Wednesday, December 18, 2013

New Website Makes Available All of the Documents of the Vatican II Liturgical Commission

As the Church marks fifty years since the promulgation of Vatican II’s first document, Sacrosanctum Concilium, a new website has just been launched within the last 2 weeks, FONTES Commissionis Liturgicae (www.fontescl.com). This site contains all of the preparatory materials and documentation of the Constitution, an invaluable resource for the history of the liturgical reform.

Sandro Magister has a brief article by the Italian scholar Don Nicola Bux, describing the site and its contents.

Fifty years after December 4, 1963, when the liturgical constitution of Vatican II was promulgated, the statement of a scholar of that Council comes back to mind: “The fathers did not want a liturgical ‘revolution.’ ”

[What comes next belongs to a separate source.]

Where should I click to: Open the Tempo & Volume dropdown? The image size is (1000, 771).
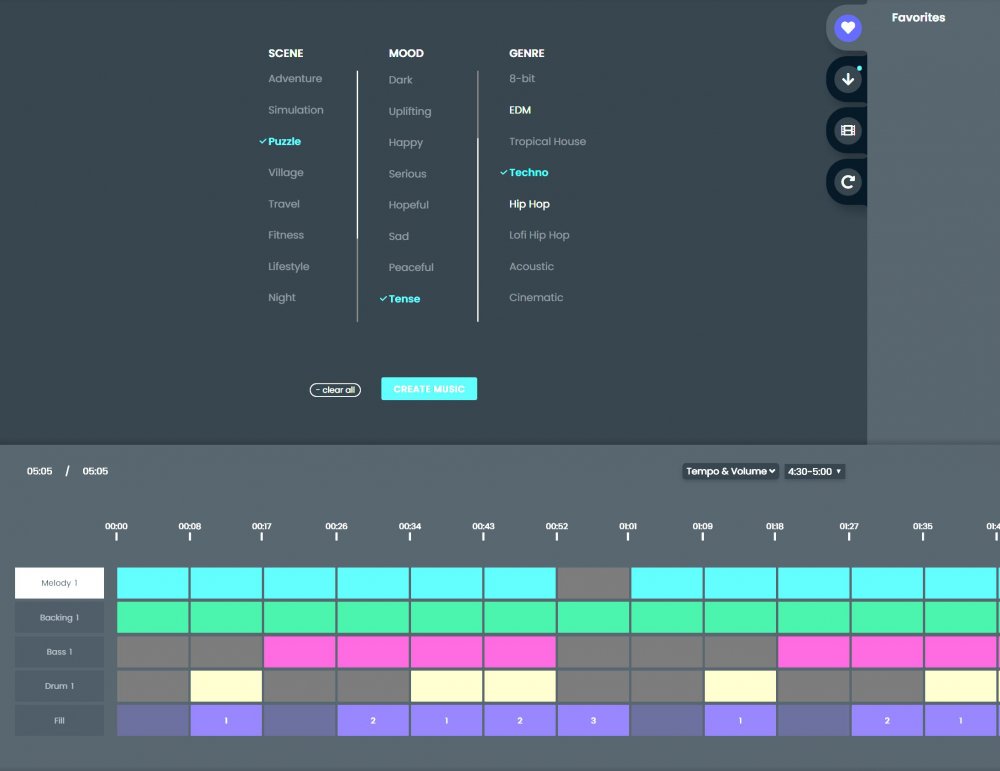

How can this be proven? A brand-new website is making available the documentary sources concerning the preparation, drafting, and composition of Sacrosanctum Concilium.

The objective is to make the documents known for the sake of an impartial history of the liturgical reform and therefore also for an authentic understanding of Vatican II, in continuity with the other councils of the Church, in the route of navigation marked out by Agostino Marchetto:

“In recent decades, the question of the correct celebration of the liturgy has become more and more one of the central points of the controversy surrounding Vatican Council II, or how it should be evaluated and received in the life of the Church.”

The new website, free and easy to access, finally makes a very valuable resource available to all.

One must simply get one’s bearings a bit in consulting it. The home page of the website, which is still under construction, says the following:

“In the next few weeks transcriptions will be presented of the documentation necessary for understanding how before the Council the liturgical commission came to draft the schema of the constitution on the liturgy proposed at the ecumenical Council Vatican II and how, during the two conciliar sessions, this schema was modified according to the wishes expressed by the fathers.”